The park is open every day, but hours and admission prices vary according to season. Doors open at 10 AM, and closing time varies. Wristbands, which permit unlimited rides, cost about $12. Kiddies under 42 inches tall are admitted free, and children younger than 13 must be accompanied by an adult.

Star Trek: The Experience
Las Vegas Hilton, 3000 Paradise Rd.
(702) 732-5401

Space comes alive at the north tower of the Las Vegas Hilton, where Paramount Parks has developed an interactive Star Trek attraction. A motion simulator, designed by Iwerks Entertainment, provides thrills and spills for visitors of all ages. After receiving their mission instructions on the Bridge, passengers take the TurboLift to the shuttlecraft launch bay to board a virtual shuttlecraft. Film images immerse the craft during its “voyage.” The whole trip takes about 30 minutes.

Veteran Trekkies will enjoy the museum loaded with costumes and memorabilia. For the gamblers, the Spacequest Casino features 24,000-square-feet of floor space and three space windows, which create the illusion of orbiting Earth. Distinctively futuristic slot machines and table games enhance the 24th-century ambiance, but they’ll accept your old 20th-century money, of course. General admission to Star Trek: The Experience is $9.95 for residents and $14.95 for nonresidents. The attraction is open from 11 AM to 11 PM daily.

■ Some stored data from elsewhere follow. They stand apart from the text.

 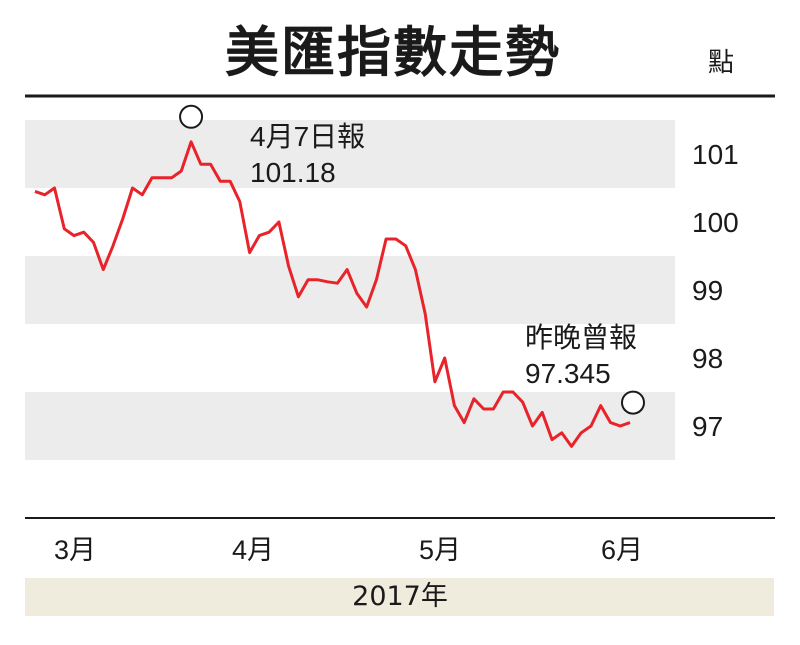 What do you see at coordinates (75, 550) in the screenshot?
I see `x-tick-label: 3月` at bounding box center [75, 550].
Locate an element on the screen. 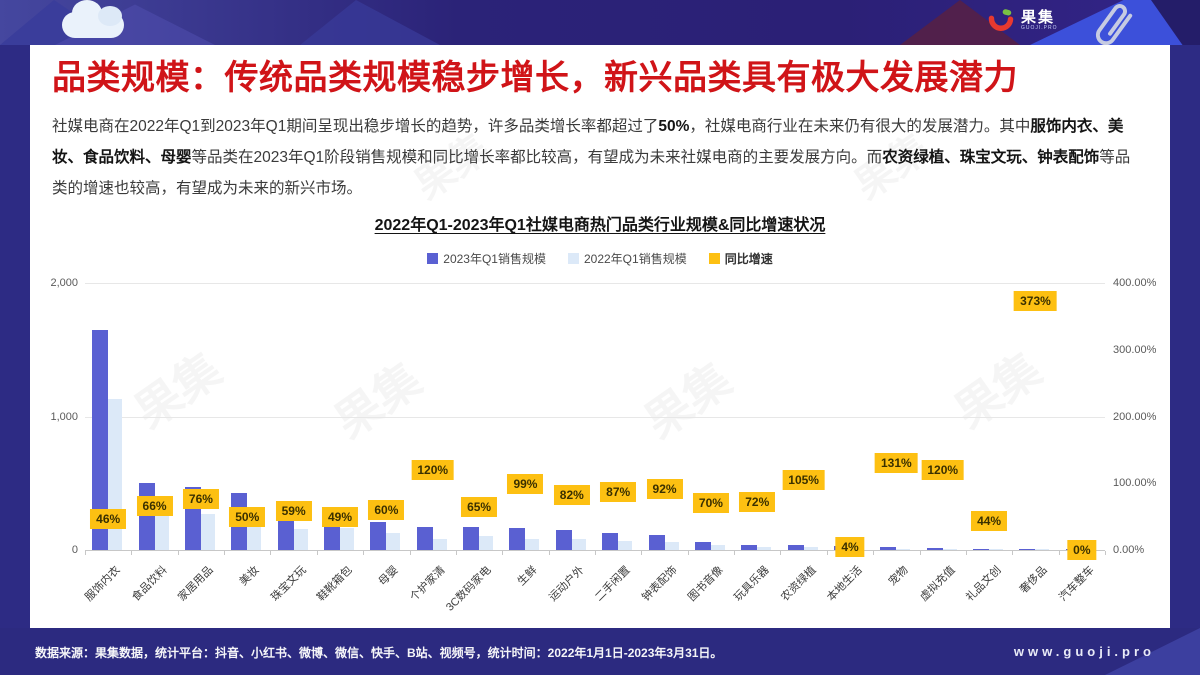  website-link: www.guoji.pro is located at coordinates (1084, 652).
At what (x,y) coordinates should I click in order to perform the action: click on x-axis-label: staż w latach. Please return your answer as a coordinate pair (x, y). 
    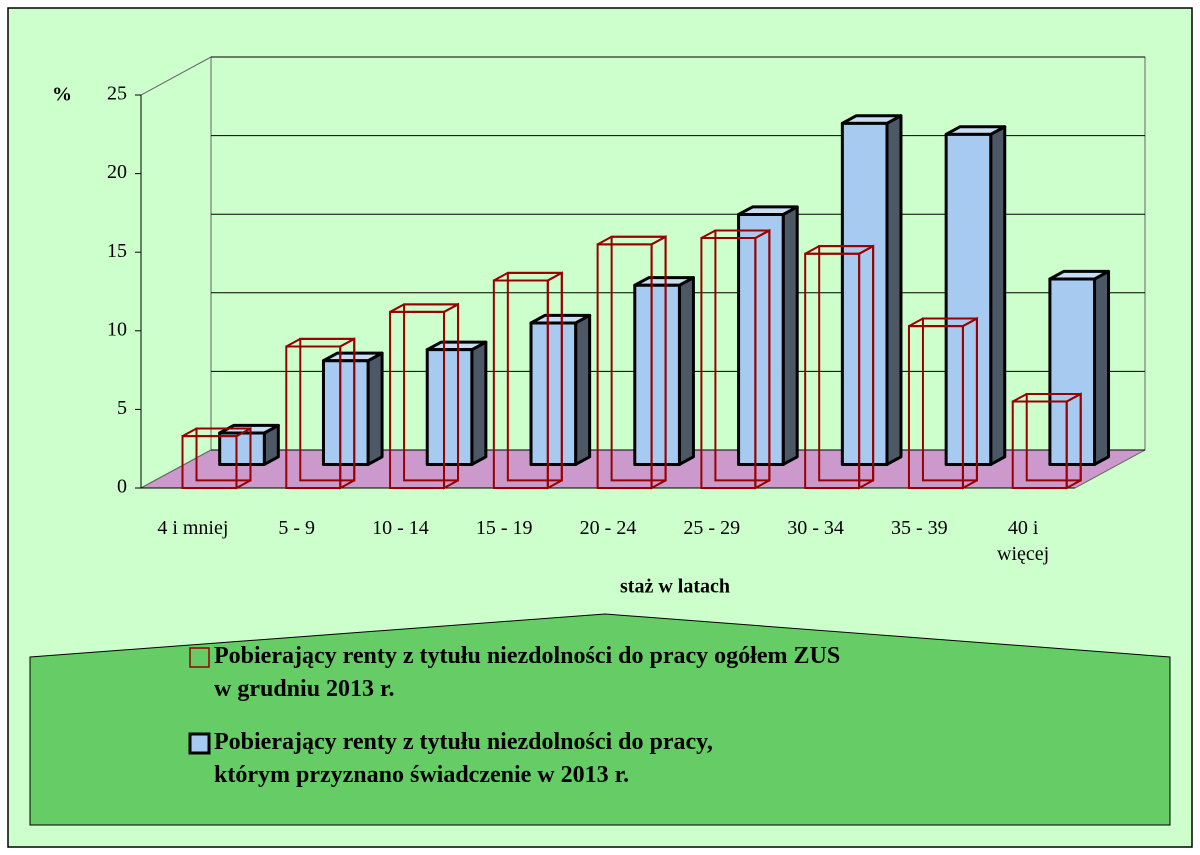
    Looking at the image, I should click on (675, 587).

Richard Petty Driving School
6001 N. Las Vegas Blvd.
(702) 643-4343

This is the ultimate thrill ride–taking a spin at up to 150 mph in a Formula One (Indy) racing car at the Las Vegas Motor Speedway. The program is tailored to your abilities and needs. And it’s definitely for grown-ups with cash. Prices vary considerably, depending upon the “experience” you choose. There’s everything from the ride-along with a professional driver for $90 on up to the 30-lap, behind-the-wheel “Experience of a Lifetime” for $1,099. The speedway has specific reserved dates at the track, so call ahead for days of operation. For more information on the track, see our Spectator Sports section.

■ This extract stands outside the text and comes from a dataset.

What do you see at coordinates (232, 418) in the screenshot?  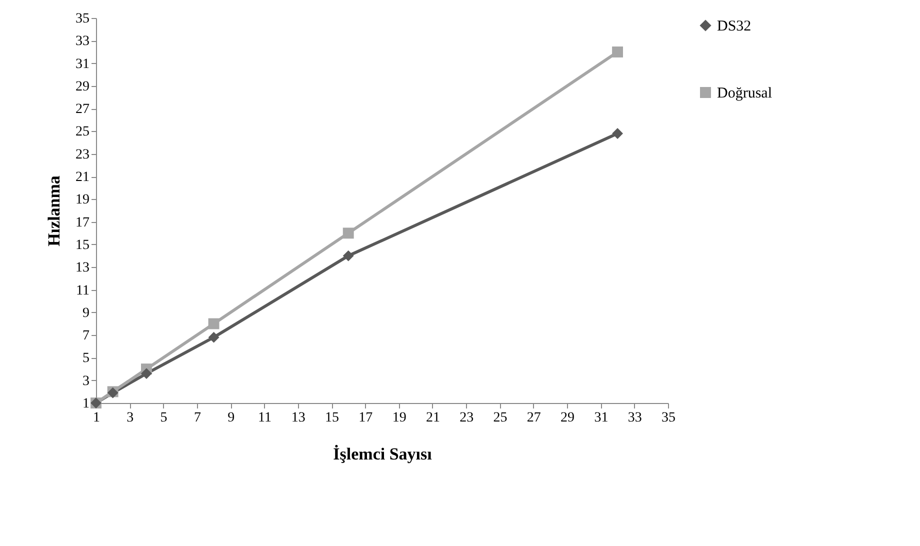 I see `x-tick-label: 9` at bounding box center [232, 418].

Sahara, 2535 Las Vegas Boulevard S.
(702) 737 2111

Speedworld offers a variety of virtual racing thrills, prime among them Virtual Reality Racing: eight people, eight minutes, eight bucks each. Alternatively, there’s a 3-D “motion theater”: 3-D, three minutes and three bucks for a passenger’s-eye race simulation. Everything is the highest of high-tech.